◆ HOW TO COMPLETE THIS TASK ◆
Write out exactly the lines from the one with "You are a GUI" through the last line of the data below, but not the pictures.

◆ PROVIDED ENTRIES ◆
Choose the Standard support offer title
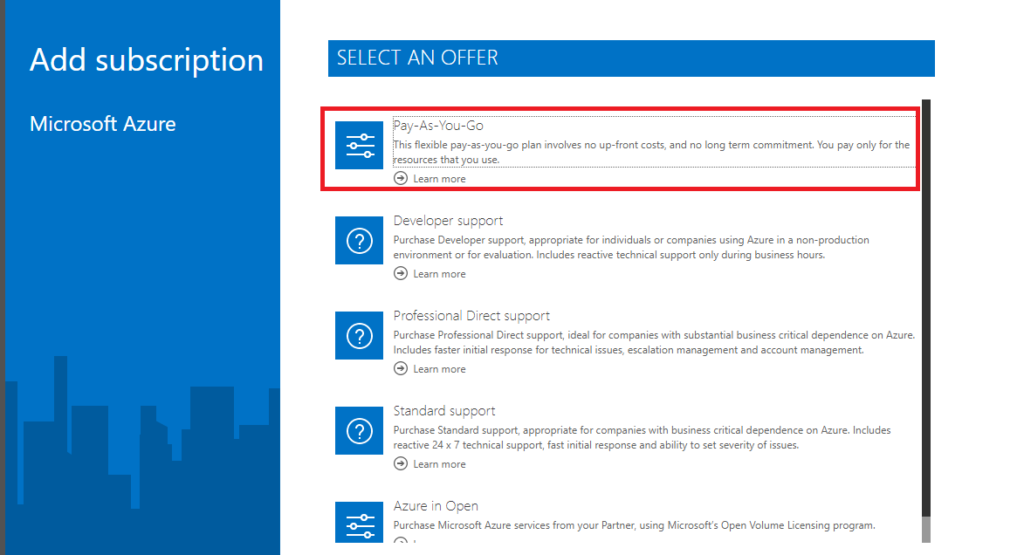Viewport: 1024px width, 555px height. click(x=444, y=411)
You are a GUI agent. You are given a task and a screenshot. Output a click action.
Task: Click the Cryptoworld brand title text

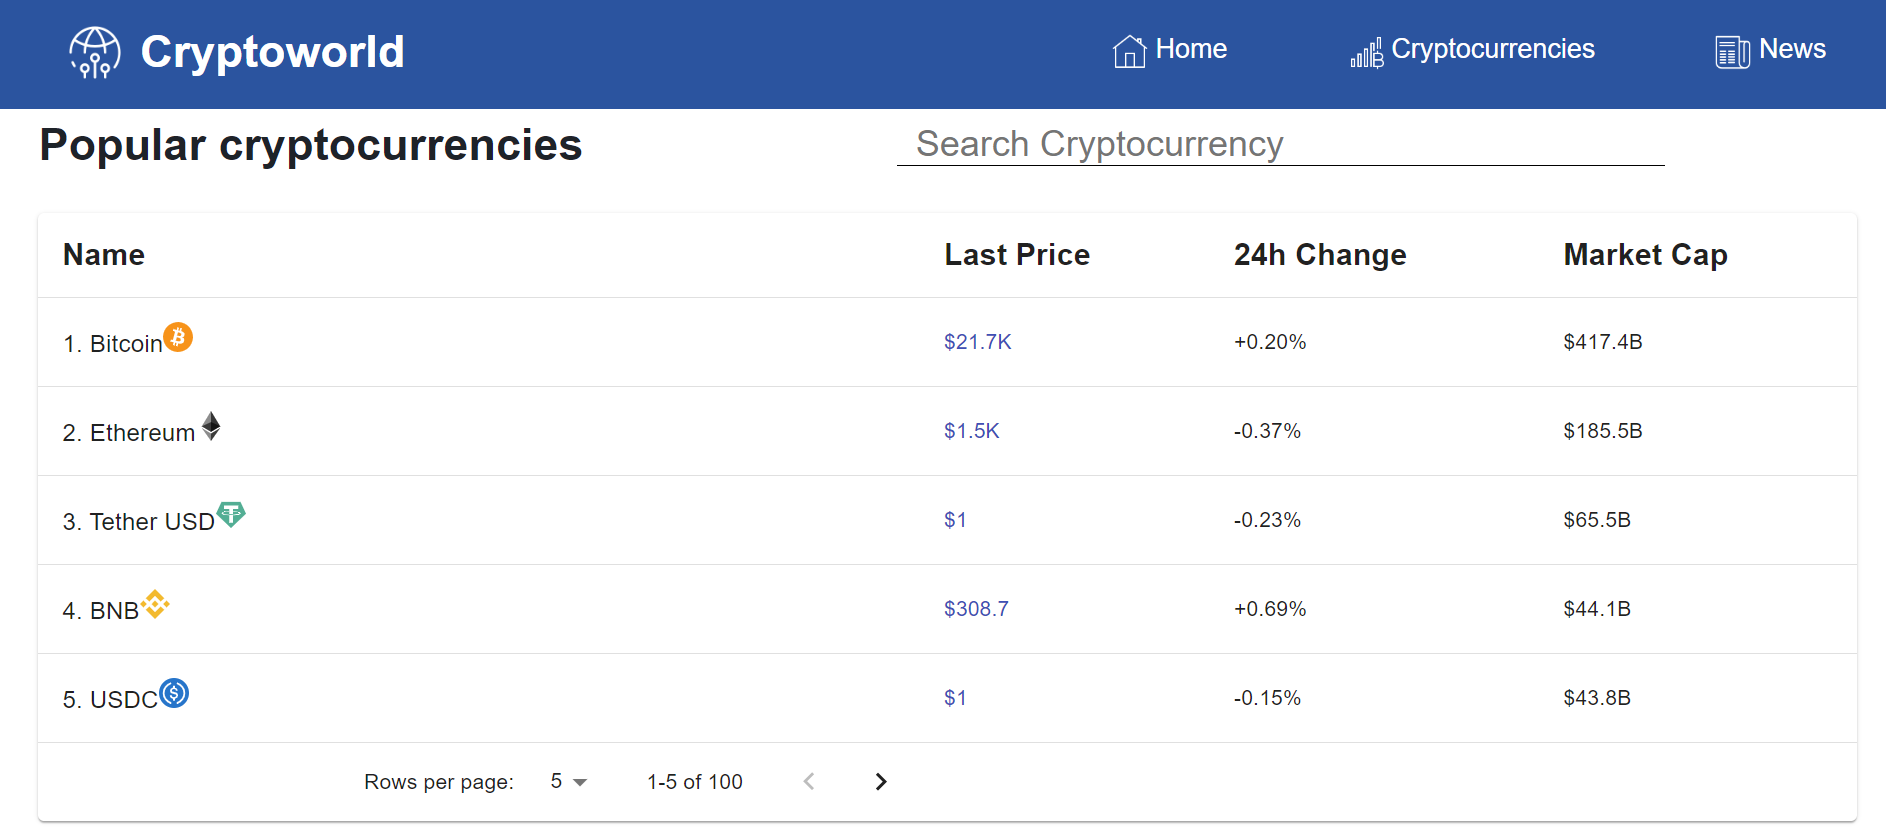click(x=272, y=52)
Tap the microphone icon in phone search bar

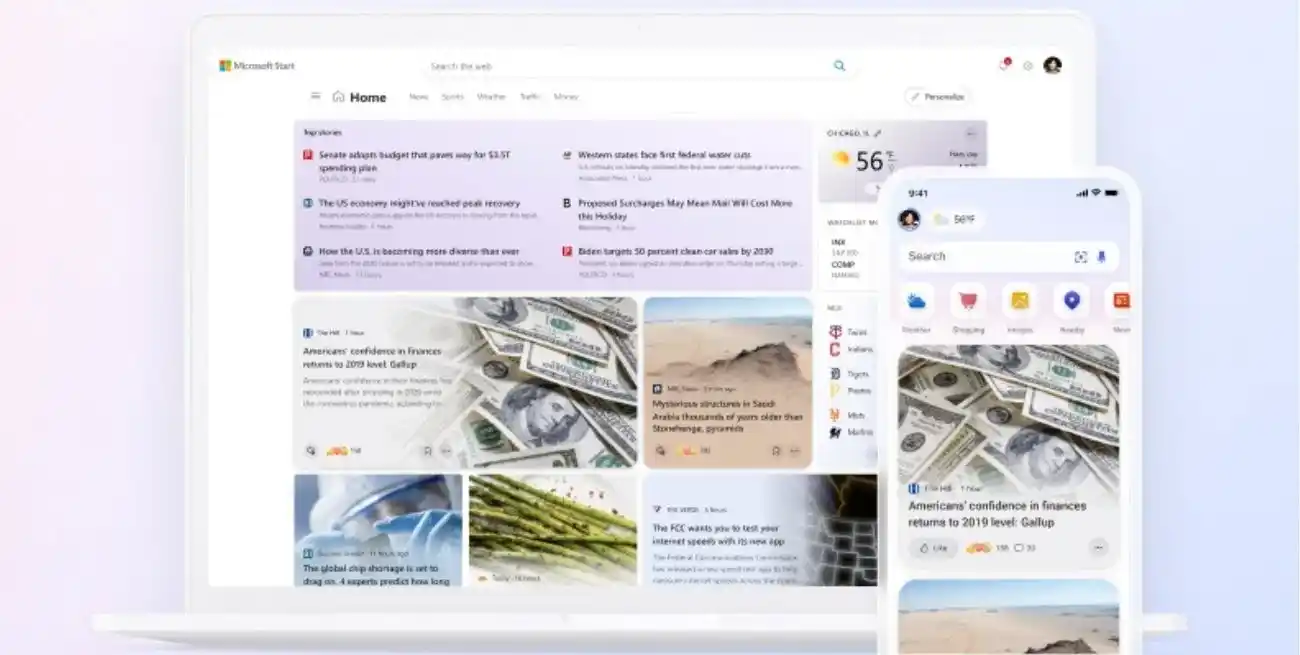pyautogui.click(x=1101, y=256)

◆ REPLY TO THE TASK ◆
You are a GUI agent. You are given a task and a screenshot. Output a click action.
Task: Click the Cryptoworld brand title text

click(x=272, y=52)
Tap the microphone icon in phone search bar

pyautogui.click(x=1101, y=256)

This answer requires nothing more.